▶ [PASSAGE TO READ]:

----------------------------------------

Melancholy is an attitude of recognizing loss and voluntarily immersing oneself in that sense of loss. It arises from the loss of things that are singular, fleeting, and irretrievable. Yet melancholy is not merely a dark mood; it possesses a captivating aspect. This relates to a desire not to turn away from the unknowable otherness of life and death, love and separation, but rather to imprison it within oneself. Melancholy functions less as a regressive reaction to loss and more as a dreamlike capacity to bring the lost object back to life. Thus, those who seek to imprison alterity within themselves, contemplate it, and withdraw into their own world—the melancholics—do not truly pursue the lost object itself, but rather its absence. Characteristically, it is only when the object is not present that the force driving the desire for possession is activated.

----------------------------------------

▶ [MATERIAL TO PROCESS]:

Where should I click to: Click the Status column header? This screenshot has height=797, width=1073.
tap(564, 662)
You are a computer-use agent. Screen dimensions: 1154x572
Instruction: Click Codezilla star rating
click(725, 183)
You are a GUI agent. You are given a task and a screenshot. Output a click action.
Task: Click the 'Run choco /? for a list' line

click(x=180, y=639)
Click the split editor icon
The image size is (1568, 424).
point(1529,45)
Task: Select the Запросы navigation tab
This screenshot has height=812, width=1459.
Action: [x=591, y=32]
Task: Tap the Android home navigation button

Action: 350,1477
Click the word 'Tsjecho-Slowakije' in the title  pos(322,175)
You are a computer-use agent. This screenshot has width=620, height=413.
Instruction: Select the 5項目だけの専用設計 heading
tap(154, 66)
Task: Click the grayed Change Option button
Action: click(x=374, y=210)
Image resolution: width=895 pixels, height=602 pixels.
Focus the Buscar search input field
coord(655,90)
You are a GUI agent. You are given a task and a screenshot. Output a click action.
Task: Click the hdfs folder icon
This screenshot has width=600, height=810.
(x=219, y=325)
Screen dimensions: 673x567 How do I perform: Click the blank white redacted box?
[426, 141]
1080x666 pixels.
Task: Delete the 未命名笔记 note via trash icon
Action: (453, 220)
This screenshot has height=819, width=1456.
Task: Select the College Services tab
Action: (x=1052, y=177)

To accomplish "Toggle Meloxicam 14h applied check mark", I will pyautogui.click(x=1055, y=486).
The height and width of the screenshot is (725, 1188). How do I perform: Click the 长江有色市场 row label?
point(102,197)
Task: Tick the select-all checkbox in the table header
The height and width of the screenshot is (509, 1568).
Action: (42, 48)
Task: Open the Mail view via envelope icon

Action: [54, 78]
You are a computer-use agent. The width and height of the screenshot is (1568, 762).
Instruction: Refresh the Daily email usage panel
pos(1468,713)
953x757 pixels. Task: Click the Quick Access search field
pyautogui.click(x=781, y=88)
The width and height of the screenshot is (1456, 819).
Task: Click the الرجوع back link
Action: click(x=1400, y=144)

----------------------------------------

▶ [PROBLEMS AND TASKS]:
A) In the passage on melancholy, start at the words "Melancholy is an" and end after "possession is activated.", and write that part out again with "loss" swapped for "grief".
B) From the listing, retype the lines starting at the one containing "Image resolution: width=895" and ending after the one containing "pos(1468,713)", including both.

▶ [SOLVED TASKS]:
A)
Melancholy is an attitude of recognizing grief and voluntarily immersing oneself in that sense of grief. It arises from the grief of things that are singular, fleeting, and irretrievable. Yet melancholy is not merely a dark mood; it possesses a captivating aspect. This relates to a desire not to turn away from the unknowable otherness of life and death, love and separation, but rather to imprison it within oneself. Melancholy functions less as a regressive reaction to grief and more as a dreamlike capacity to bring the lost object back to life. Thus, those who seek to imprison alterity within themselves, contemplate it, and withdraw into their own world—the melancholics—do not truly pursue the lost object itself, but rather its absence. Characteristically, it is only when the object is not present that the force driving the desire for possession is activated.

B)
Image resolution: width=895 pixels, height=602 pixels.
Focus the Buscar search input field
coord(655,90)
You are a GUI agent. You are given a task and a screenshot. Output a click action.
Task: Click the hdfs folder icon
This screenshot has width=600, height=810.
(x=219, y=325)
Screen dimensions: 673x567 How do I perform: Click the blank white redacted box?
[426, 141]
1080x666 pixels.
Task: Delete the 未命名笔记 note via trash icon
Action: (453, 220)
This screenshot has height=819, width=1456.
Task: Select the College Services tab
Action: (x=1052, y=177)

To accomplish "Toggle Meloxicam 14h applied check mark", I will pyautogui.click(x=1055, y=486).
The height and width of the screenshot is (725, 1188). How do I perform: Click the 长江有色市场 row label?
point(102,197)
Task: Tick the select-all checkbox in the table header
The height and width of the screenshot is (509, 1568).
Action: (42, 48)
Task: Open the Mail view via envelope icon

Action: [54, 78]
You are a computer-use agent. The width and height of the screenshot is (1568, 762).
Instruction: Refresh the Daily email usage panel
pos(1468,713)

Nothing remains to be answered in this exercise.